20 September 2022

After the blazing heat of our first two weeks here when everyone sensible (not us) was at the beach doing nothing and we were hauling large bags of groceries and household items up the side of a mountain, the weather has turned a bit cooler. I saw a red deer run fleetingly past our window last week.

The olives are ripening on the trees on the south side of the house. We have picked about a gallon of them and, having watched three YouTube videos on the subject, have begun brining them for mid-winter consumption.


Our trusted gardener, Mimmo, who works the olive harvest and makes olive oil when he is not gardening at our house, has encouraged us in this endeavor and tells us that these olives will be not only delicious but also organic, never having been sprayed by any chemicals. (He should know seeing as how he would have been the one to spray them.)

This was a relief to hear, seeing as how we were going to do it anyway. (Mimmo is a very kind man and has given us a bottle of his own homemade oil.)

Having had our fill of the terrors of the descent to town by way of both the path (snakes) and the bus (bus drivers), we have broken down and rented a car for the next several months.


It took Jonathan two full days of emailing and phone calls to manage this and, at one point, I despaired. But my hero came through for us. 

The soonest we can get it is next month and the closest place to get it is Milan. Fortunately, I can keep myself busy in the meantime brining olives and trying no to die in the bus.

In an effort to make friends, we have begun to frequent the only business establishment operating in the entire village of Capriglia. Luckily it is a bar/restaurant. (Suppose it had been, say, an abattoir? Imagine the things I would have learned!)

We have made exactly one contact there -- shockingly enough, it is with the barista, Nico.
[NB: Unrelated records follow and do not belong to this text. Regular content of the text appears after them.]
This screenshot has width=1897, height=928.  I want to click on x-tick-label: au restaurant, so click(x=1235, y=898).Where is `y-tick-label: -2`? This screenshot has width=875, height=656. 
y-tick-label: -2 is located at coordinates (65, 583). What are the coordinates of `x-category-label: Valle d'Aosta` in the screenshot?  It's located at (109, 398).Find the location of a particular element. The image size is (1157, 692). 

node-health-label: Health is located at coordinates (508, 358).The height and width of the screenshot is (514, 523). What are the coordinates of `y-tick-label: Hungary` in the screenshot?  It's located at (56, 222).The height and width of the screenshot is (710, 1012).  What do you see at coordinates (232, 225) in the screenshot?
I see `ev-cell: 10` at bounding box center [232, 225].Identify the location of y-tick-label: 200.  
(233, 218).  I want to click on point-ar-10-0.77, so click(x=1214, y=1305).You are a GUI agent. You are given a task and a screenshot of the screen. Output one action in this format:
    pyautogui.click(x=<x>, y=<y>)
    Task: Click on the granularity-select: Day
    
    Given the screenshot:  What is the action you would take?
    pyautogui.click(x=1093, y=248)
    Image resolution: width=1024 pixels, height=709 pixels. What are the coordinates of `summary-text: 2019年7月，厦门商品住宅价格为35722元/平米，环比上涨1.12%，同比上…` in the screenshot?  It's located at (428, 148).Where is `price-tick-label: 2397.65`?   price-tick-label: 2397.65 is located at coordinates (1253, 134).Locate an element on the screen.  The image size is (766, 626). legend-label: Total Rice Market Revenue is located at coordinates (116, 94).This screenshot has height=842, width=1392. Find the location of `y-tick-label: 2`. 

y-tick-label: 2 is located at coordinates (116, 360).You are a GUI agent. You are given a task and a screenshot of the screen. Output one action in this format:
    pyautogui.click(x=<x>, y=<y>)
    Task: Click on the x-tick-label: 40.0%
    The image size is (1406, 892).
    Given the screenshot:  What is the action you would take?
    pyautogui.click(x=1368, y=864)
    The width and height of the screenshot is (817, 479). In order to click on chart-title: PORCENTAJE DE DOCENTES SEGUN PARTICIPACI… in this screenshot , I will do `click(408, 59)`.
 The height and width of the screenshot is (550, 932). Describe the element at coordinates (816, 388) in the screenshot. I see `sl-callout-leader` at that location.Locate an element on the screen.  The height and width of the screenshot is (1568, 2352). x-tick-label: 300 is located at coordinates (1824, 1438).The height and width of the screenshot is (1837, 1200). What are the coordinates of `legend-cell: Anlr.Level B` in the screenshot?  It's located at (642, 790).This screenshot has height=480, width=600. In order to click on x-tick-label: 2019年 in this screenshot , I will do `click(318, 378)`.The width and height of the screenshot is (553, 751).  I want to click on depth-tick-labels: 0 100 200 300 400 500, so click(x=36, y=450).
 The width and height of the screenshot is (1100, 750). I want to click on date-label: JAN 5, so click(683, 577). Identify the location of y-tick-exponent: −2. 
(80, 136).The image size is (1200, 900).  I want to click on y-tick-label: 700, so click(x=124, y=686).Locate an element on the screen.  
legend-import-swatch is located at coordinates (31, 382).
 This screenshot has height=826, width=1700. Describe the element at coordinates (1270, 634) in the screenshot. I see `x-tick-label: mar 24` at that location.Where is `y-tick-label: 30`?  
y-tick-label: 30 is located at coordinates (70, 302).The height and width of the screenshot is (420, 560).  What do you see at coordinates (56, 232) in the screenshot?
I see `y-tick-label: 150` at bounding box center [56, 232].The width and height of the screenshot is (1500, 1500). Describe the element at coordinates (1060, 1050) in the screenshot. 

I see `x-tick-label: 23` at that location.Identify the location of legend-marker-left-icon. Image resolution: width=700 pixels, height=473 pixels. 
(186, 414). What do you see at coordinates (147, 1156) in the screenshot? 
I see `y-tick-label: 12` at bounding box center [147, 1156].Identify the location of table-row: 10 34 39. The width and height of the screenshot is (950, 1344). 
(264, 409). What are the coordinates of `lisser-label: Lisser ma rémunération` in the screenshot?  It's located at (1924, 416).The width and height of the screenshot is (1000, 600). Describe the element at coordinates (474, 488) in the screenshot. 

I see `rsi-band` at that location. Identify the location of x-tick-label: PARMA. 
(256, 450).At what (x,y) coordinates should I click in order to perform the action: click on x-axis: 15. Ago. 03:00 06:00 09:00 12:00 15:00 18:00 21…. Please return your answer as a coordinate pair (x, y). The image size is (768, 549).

Sometimes, we can hear the sounds of jovial conviviality wafting up to our house from there. Last Saturday afternoon, it was so raucous, we thought it must be a very important football match, that being the only thing we could imagine as the cause of such an uproar. We could hear both cheering and singing. We walked down and the terrace was overflowing with men and empty glasses, but we felt too shy to go in.


But Nico tells us that, in fact, one of the regulars had come back from a trip to another village with quite a lot of really excellent grappa as well as a very large prosciutto and shared them both all around. "They were all so drunk!" he said happily, waving his hand in front of his face. "Everyone here knows everyone else." Not us. Not yet.

But most evenings it is more serene and we stop by for a glass of wine (served with potato chips) before we saunter through the village and then back home for dinner. The view of the sea is very beautiful from the low stone wall at the edge of the village and two nights ago the air was so clear that we could see Corsica and possibly, very faintly in the distance, the coast of France.